REQUIREMENT — All of the records should be given again verbatim.

DATA SECTION —
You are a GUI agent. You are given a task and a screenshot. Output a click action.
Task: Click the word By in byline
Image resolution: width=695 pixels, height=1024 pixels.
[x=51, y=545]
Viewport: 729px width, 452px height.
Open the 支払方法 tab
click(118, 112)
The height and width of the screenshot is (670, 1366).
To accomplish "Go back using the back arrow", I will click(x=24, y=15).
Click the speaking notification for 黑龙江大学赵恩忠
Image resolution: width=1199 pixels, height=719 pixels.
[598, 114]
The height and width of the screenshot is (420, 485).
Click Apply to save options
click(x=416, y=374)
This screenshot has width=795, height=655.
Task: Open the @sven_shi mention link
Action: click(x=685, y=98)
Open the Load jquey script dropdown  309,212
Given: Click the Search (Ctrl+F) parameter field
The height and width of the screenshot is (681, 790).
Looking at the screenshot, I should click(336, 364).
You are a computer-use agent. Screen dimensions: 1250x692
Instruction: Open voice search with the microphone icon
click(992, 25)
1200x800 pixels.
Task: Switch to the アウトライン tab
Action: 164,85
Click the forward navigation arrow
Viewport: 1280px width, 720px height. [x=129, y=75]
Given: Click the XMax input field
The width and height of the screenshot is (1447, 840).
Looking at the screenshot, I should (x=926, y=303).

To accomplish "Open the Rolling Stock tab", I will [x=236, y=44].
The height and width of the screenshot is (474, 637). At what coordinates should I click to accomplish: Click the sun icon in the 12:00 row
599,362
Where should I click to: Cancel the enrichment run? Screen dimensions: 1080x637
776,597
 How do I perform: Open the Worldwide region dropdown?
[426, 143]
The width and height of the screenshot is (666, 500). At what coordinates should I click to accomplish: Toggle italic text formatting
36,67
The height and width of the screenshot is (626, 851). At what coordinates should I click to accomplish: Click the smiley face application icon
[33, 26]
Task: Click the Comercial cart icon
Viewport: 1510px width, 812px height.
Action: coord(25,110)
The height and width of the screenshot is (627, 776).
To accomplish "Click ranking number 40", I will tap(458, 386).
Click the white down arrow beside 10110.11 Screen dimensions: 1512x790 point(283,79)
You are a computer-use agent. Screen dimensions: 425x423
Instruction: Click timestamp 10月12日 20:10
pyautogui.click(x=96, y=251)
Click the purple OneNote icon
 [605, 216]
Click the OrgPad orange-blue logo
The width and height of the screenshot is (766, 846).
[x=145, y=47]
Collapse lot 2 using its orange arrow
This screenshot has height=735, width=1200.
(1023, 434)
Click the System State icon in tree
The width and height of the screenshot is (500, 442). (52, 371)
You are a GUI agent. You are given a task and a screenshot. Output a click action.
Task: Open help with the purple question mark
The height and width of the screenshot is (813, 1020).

EXERCISE OUTPUT —
You are a GUI agent. You are given a task and a screenshot. Output a click action.
Task: Click the word By in byline
Image resolution: width=695 pixels, height=1024 pixels.
[x=51, y=545]
Viewport: 729px width, 452px height.
Open the 支払方法 tab
click(118, 112)
The height and width of the screenshot is (670, 1366).
To accomplish "Go back using the back arrow", I will click(x=24, y=15).
Click the speaking notification for 黑龙江大学赵恩忠
Image resolution: width=1199 pixels, height=719 pixels.
[598, 114]
The height and width of the screenshot is (420, 485).
Click Apply to save options
click(x=416, y=374)
This screenshot has width=795, height=655.
Task: Open the @sven_shi mention link
Action: click(x=685, y=98)
Open the Load jquey script dropdown  309,212
Given: Click the Search (Ctrl+F) parameter field
The height and width of the screenshot is (681, 790).
Looking at the screenshot, I should click(336, 364).
You are a computer-use agent. Screen dimensions: 1250x692
Instruction: Open voice search with the microphone icon
click(992, 25)
1200x800 pixels.
Task: Switch to the アウトライン tab
Action: 164,85
Click the forward navigation arrow
Viewport: 1280px width, 720px height. [x=129, y=75]
Given: Click the XMax input field
The width and height of the screenshot is (1447, 840).
Looking at the screenshot, I should (x=926, y=303).

To accomplish "Open the Rolling Stock tab", I will [x=236, y=44].
The height and width of the screenshot is (474, 637). At what coordinates should I click to accomplish: Click the sun icon in the 12:00 row
599,362
Where should I click to: Cancel the enrichment run? Screen dimensions: 1080x637
776,597
 How do I perform: Open the Worldwide region dropdown?
[426, 143]
The width and height of the screenshot is (666, 500). At what coordinates should I click to accomplish: Toggle italic text formatting
36,67
The height and width of the screenshot is (626, 851). At what coordinates should I click to accomplish: Click the smiley face application icon
[33, 26]
Task: Click the Comercial cart icon
Viewport: 1510px width, 812px height.
Action: coord(25,110)
The height and width of the screenshot is (627, 776).
To accomplish "Click ranking number 40", I will tap(458, 386).
Click the white down arrow beside 10110.11 Screen dimensions: 1512x790 point(283,79)
You are a computer-use agent. Screen dimensions: 425x423
Instruction: Click timestamp 10月12日 20:10
pyautogui.click(x=96, y=251)
Click the purple OneNote icon
 [605, 216]
Click the OrgPad orange-blue logo
The width and height of the screenshot is (766, 846).
[x=145, y=47]
Collapse lot 2 using its orange arrow
This screenshot has height=735, width=1200.
(1023, 434)
Click the System State icon in tree
The width and height of the screenshot is (500, 442). (52, 371)
You are a GUI agent. You are given a task and a screenshot. Output a click action.
Task: Open help with the purple question mark
The height and width of the screenshot is (813, 1020).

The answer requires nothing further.